Inertia will keep Github around for a long time. Moving is too much effort for many especially small projects, and it is a name with a lot of hyperlinks going in. But I'm not the only one who already moved all the project he cares about away from github and won't be starting new ones there.
You can play bait&switch with consumers. Not so much with developers.
So, for you personally there is actually a step two: Find a new job elsewhere.
Assorted stuff I do sometimes: Lemuria.org
Exclude top level projects like the kernel, no one wants to take over and maintain a hacked up c/c++ code base for free without recognition or pay.
Look at the total number of GNU projects and then look at the bottom 20% which appear to have no forward movement in actual new features in the last few years. A nightly build is meaningless if no really new significant features have been added in 2 years.
Users having money to spend developing FOSS are unlikely to spends limited funds on dead open source projects.
Think if IBM open sourced the 30+ year old assembly language mainframe kernel, would there actually be forward movement after the 1 year 'novelty' phase wears off?
1. This reeks of suggesting that GitHub needs the same kind of bloat that people on /. claim LinkedIn became infested with for "communication".
2. It also sounds like: "Forget that you wanted to write the OS/program that served you best in the first place, just ask for money and make it your full-time closed-source job instead. You're OWED it."
Many people working on significant open source projects already have proper jobs doing so (see the Linux kernel contributor commit list, loads of tech companies there) and those that aren't making their projects their full-time jobs are probably not doing it for money anyways.
It's quietly suggesting that you're owed MORE than an open source program you can control and easily vet for security purposes. Closed source programs may seem more secure, but who's to say who has actually looked at those security holes and actually put anyone to task for solving them? Recently, the most well-known security bugs affected open protocols for browsers. Do you think that it would have been easier to patch those protocols if people were NOT free to examine the code bases themselves?
I agree, we should treat developers better and find a decent way to compensate them more with money, but that's the danger of trying to make a hobbyist's work into a full-time job. No guarantees that crowd-funding your work when it's already freely available will work.
Most developers of open source software seem to do it because they want the program to exist for their own enjoyment/use. If no one else will make that program, why not do it yourself and offer it up to others?
This is a statement that just poisons the well in general.
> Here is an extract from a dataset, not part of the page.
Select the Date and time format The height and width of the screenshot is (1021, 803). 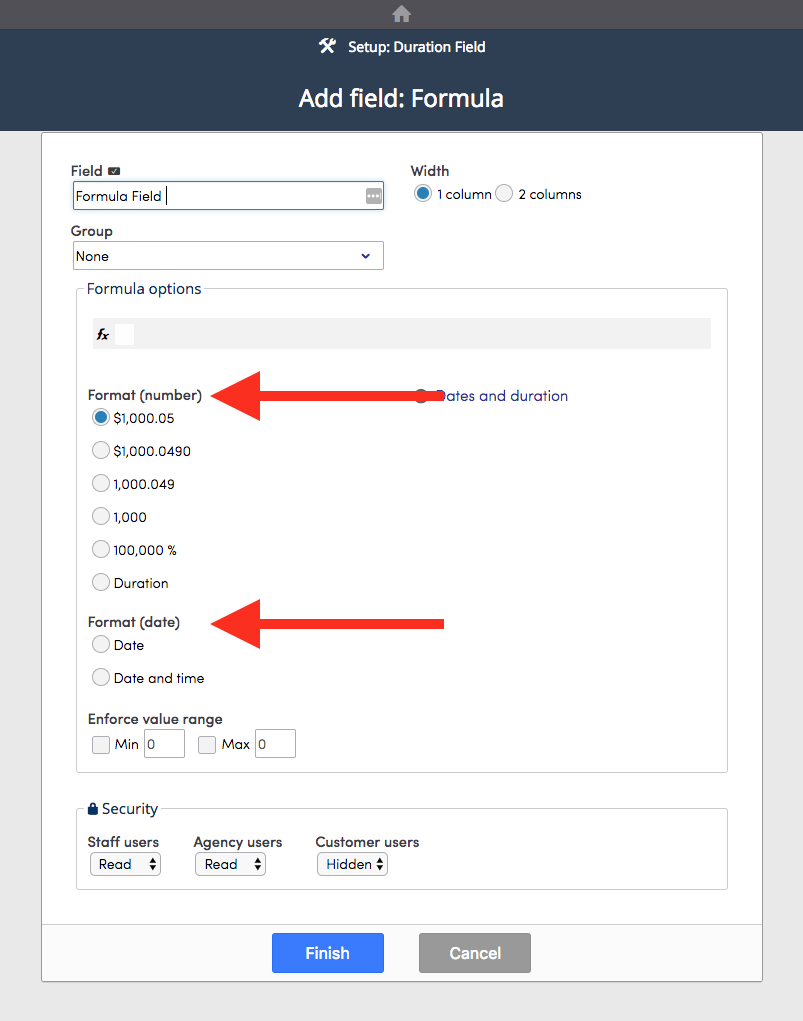pos(100,677)
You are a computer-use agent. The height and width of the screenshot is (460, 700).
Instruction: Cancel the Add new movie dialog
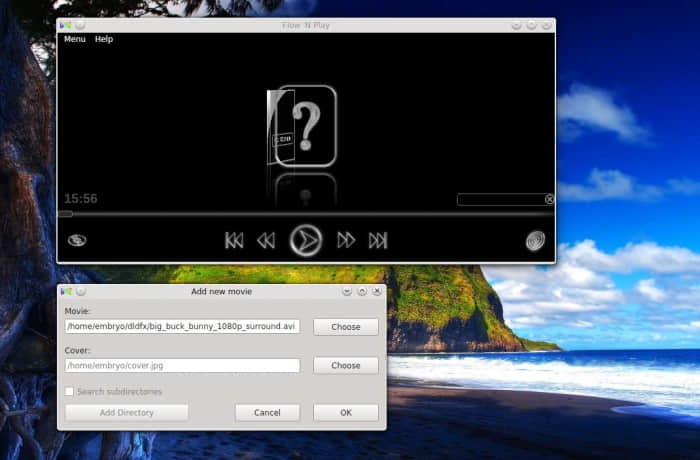click(x=267, y=413)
If being properly compensated with money was the reason Linus Torvalds made the first kernel, it wouldn't have existed today. The real compensation is having that control, security vetting power, and the ability to pass the code down to anyone else who could improve it further.
cap: jackpot
If we don't develop systems to allow corporations to pay single developers easily, this will not end well.
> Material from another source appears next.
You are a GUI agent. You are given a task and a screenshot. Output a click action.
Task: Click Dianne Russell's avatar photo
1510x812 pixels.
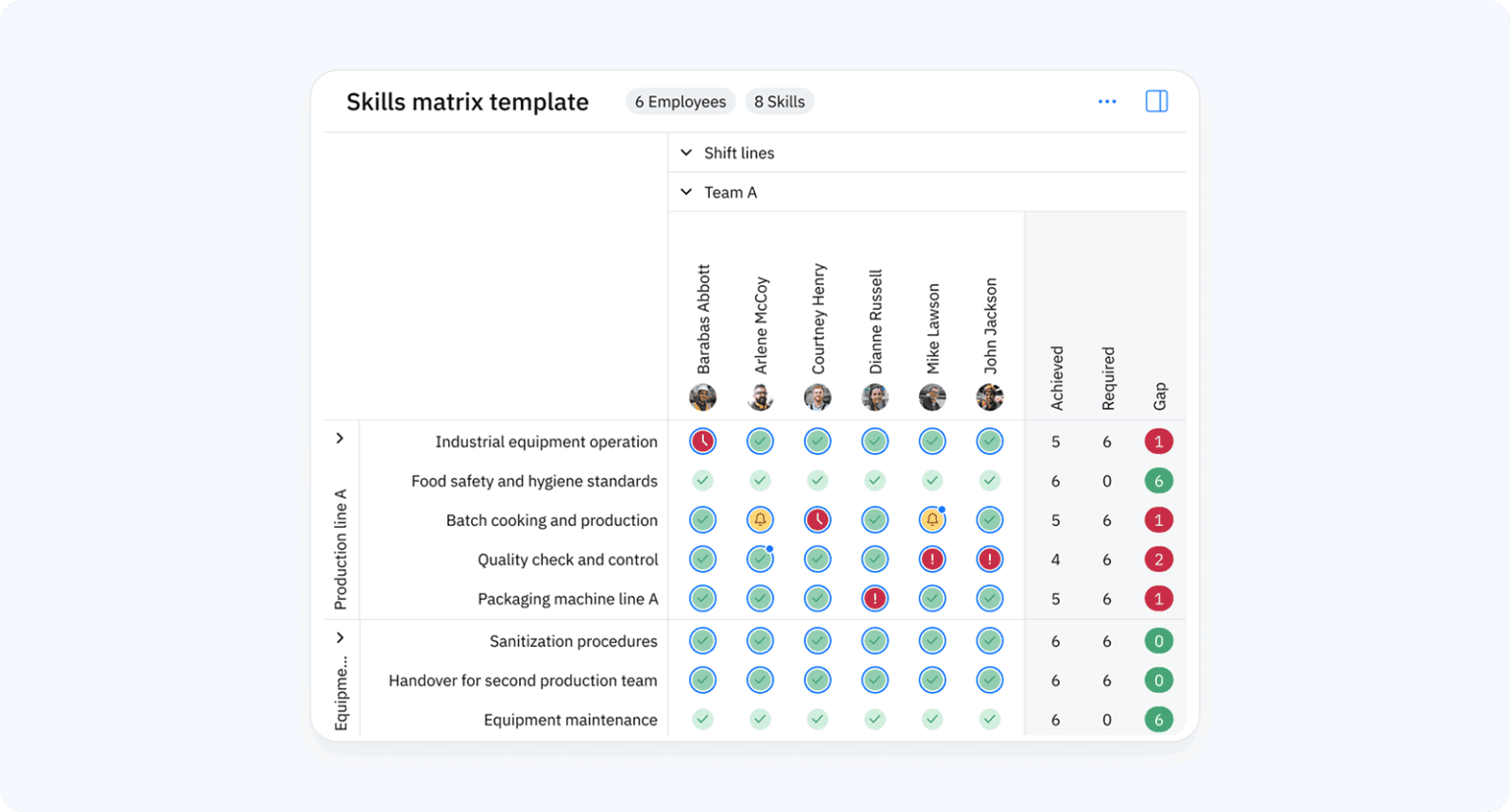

Tidelift might be start, but we need more systems to allow payment. There are tons of business that would throw money at a developer if they could invoice it. Could github, and thus microsoft, provide means for doing that kind of billing?
You can distribute your computer program under any license you want. That doesn't mean others have to put their resources toward helping you package your software for various distributions. And if your license doesn't meet FSF's four-point definition of free software or OSI's 10-point definition of open source software, you're not going to see nearly as many people willing to spend such resources.